Comment, alors, venir à bout de l'organisation État islamique ?
La première chose à faire serait de rompre avec la temporalité
médiatique. On frappe subitement, de toute urgence, une menace que l'on a
vue croître pendant deux ans, dans une indifférence totale. Le vrai
tournant qui a précipité l'intervention, c'est l'attention de nos
médias, autour de thématiques percutantes : le martyre des chrétiens
d'Orient, la barbarie suprême mise en scène dans des décapitations
d'Occidentaux et la "guerre contre le terrorisme". C'est cela qui a
déclenché une riposte militaire qui, à mon sens, relève d'une
"ritualisation" du conflit : tout comme Daesh se donne en spectacle,
avec un talent redoutable et pervers de publicitaire, nous nous mettons
en scène dans une sorte de lutte eschatologique contre le mal.
Or, Daesh est un adversaire tout à la fois limité en taille,
profondément ancré dans la psyché régionale et interconnecté avec des
enjeux très sérieux liés aux conflits de la région. Il va falloir du
temps, du doigté, des moyens considérables et une vraie réflexion
stratégique pour affronter cette organisation.

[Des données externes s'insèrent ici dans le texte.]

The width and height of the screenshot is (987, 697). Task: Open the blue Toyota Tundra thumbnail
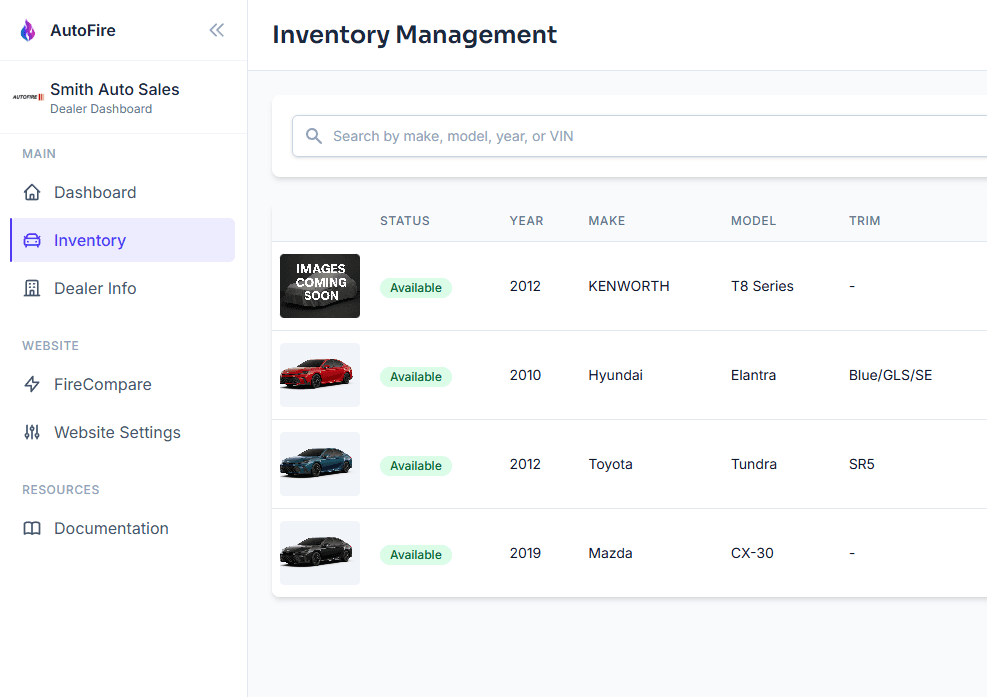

Pourquoi se précipiter et
multiplier les erreurs, qui seront autant de facteurs aggravants ? Pour
ne prendre qu'un exemple : au moment où l'on vole au secours des
chrétiens d'Irak, soi-disant à grand renfort d'armes très coûteuses,
l'ONU annonce qu'elle va réduire son aide alimentaire aux réfugiés
syriens. Comment cette population brimée, dépossédée de tout va-t-elle
comprendre cette décision ?
(26-09-2014 - Propos recueillis par Armin Arefi )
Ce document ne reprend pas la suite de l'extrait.